About a year ago I discovered a book in Barnes and Noble called "The Six-Word Memoir". It challenged famous, infamous, and unfamous writers to sum up their life in six words, no more, no less, no abbreviations. As I read through the book, some made me laugh, like "I should have married his brother." Others were tragic, like Ernest Hemingway's "Baby shoes for sale; never worn." Never being one to shy away from a challenge, I immediately started contemplating mine. I reflected upon all of the wonderful things that had happened to me and after 20 seconds of stumbling down memory lane, I began to come into the reality of myself: I was neither incredibly funny nor incredibly tragic. I was kind of middle of the road, however my life was marked by an awful lot of good ideas gone bad, failed attempts to be cool, clever, or more than I was intended to be. Things that seemed like really good ideas at the time.
And thus, my six word memoir was born: It SEEMED like a good idea... I have the credentials to back it up.

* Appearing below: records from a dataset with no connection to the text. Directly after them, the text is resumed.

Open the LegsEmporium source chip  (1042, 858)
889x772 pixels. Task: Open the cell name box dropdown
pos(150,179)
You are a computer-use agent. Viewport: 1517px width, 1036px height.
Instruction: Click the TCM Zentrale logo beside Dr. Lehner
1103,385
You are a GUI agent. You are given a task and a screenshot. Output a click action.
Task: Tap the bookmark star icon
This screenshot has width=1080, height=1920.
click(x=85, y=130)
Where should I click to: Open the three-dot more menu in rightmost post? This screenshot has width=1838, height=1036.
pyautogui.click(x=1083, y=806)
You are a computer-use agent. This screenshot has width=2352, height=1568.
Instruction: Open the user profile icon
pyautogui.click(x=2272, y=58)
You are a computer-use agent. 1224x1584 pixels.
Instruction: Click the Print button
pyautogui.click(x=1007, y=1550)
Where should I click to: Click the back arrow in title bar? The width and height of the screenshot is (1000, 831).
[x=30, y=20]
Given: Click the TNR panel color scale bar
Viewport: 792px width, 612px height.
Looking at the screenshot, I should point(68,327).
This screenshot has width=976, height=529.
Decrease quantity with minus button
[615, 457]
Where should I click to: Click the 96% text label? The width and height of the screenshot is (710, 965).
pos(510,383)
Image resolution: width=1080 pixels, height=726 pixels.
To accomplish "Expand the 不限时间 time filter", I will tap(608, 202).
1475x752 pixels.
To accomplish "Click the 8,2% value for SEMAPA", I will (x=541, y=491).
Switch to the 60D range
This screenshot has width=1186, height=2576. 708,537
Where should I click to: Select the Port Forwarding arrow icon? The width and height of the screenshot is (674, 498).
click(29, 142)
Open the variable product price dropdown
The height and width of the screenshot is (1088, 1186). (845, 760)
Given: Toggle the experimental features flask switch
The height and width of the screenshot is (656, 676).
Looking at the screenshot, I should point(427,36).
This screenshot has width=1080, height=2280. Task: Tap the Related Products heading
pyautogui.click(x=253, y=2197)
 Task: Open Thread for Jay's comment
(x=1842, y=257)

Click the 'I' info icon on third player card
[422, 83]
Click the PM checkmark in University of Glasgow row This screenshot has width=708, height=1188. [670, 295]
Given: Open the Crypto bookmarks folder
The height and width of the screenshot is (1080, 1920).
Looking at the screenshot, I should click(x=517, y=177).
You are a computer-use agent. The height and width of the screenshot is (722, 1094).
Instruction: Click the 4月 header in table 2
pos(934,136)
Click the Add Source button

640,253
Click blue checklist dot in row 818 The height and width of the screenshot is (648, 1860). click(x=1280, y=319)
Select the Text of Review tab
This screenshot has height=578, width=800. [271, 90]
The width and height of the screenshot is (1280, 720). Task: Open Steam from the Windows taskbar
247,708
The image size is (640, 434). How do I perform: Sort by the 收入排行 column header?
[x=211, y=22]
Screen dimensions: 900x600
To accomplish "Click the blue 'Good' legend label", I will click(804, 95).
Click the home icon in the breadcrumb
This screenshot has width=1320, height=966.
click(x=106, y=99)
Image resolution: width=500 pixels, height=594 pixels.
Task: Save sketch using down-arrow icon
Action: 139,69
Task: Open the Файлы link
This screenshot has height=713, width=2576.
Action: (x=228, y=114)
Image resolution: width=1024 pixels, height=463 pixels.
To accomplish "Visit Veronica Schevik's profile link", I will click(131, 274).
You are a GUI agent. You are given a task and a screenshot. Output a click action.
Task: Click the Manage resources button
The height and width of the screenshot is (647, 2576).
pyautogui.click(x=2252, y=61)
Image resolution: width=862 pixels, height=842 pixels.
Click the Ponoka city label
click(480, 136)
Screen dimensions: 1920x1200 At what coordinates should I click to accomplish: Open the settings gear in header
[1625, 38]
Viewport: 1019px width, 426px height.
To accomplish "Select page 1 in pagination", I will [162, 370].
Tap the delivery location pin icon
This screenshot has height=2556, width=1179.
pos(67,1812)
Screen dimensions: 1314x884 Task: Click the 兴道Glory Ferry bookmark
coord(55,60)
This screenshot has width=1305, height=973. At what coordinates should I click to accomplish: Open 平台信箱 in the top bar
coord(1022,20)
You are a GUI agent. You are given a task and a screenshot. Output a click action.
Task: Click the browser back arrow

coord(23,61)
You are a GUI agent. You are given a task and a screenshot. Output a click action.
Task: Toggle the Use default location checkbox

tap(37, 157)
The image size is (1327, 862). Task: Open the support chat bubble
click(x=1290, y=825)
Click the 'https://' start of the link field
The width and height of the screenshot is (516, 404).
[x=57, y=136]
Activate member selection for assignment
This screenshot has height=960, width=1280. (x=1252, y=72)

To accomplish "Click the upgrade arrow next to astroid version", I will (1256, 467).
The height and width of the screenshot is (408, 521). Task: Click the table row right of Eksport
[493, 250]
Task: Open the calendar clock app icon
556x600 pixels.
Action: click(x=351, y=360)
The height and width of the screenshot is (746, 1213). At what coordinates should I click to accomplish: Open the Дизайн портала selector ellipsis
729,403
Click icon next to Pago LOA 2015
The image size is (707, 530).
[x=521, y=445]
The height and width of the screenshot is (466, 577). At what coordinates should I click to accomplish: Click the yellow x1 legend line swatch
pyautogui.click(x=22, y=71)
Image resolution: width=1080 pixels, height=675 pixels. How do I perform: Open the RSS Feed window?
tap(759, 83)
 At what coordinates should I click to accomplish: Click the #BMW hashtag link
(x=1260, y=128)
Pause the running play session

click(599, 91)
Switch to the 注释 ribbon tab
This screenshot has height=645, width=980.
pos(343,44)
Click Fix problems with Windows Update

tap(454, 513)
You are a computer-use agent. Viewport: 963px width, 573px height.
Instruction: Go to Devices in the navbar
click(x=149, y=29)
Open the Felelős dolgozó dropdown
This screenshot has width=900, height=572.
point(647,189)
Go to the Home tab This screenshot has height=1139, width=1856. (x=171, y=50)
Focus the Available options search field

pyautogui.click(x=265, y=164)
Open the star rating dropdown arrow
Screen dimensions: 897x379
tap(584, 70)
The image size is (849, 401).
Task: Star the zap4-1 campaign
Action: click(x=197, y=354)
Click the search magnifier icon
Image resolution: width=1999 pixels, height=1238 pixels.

  • When I decided to convert our bedroom into an office which involved painting over a hideous shade of pepto-bismal/blood cocktail pink I didn't use primer because I just wanted to get DONE. After about five coats of paint I had blisters and painters elbow so I went to the hardware store and bought an industrial strength Wagner Power Painter. It seemed like a GOOD idea except for the fact that there was no ventilation, the device was so heavy I couldn't control it and somewhere along the line, after I passed out the first time, the fumes got the better of me and I ended up spray painting my name on all the doors.
  • Born of Scotch Irish/Irish Scotch background, I was in a constant state of ghoulish whiteness. Two summers ago, the first day of my vacation I decided that Canned Tan wasn't enough, plus I had a coupon for a local salon who would do airbrushing. It SEEMED like a good idea, until I found out that you had to be completely naked except for these paper string panties they give you...and we all know how I feel about cutesy undies and a complete stranger basically fires up one of those contraptions that resembled sprayers used by exterminators and makes you strike all kinds of completely humiliating poses while she blasts the bejeezes out of you with Tropical Sienna henna dye. I went from CarrotTop to Beyonce in five minutes...well parts of me did. When I was naked, I looked like a Cooper Tire skidmark.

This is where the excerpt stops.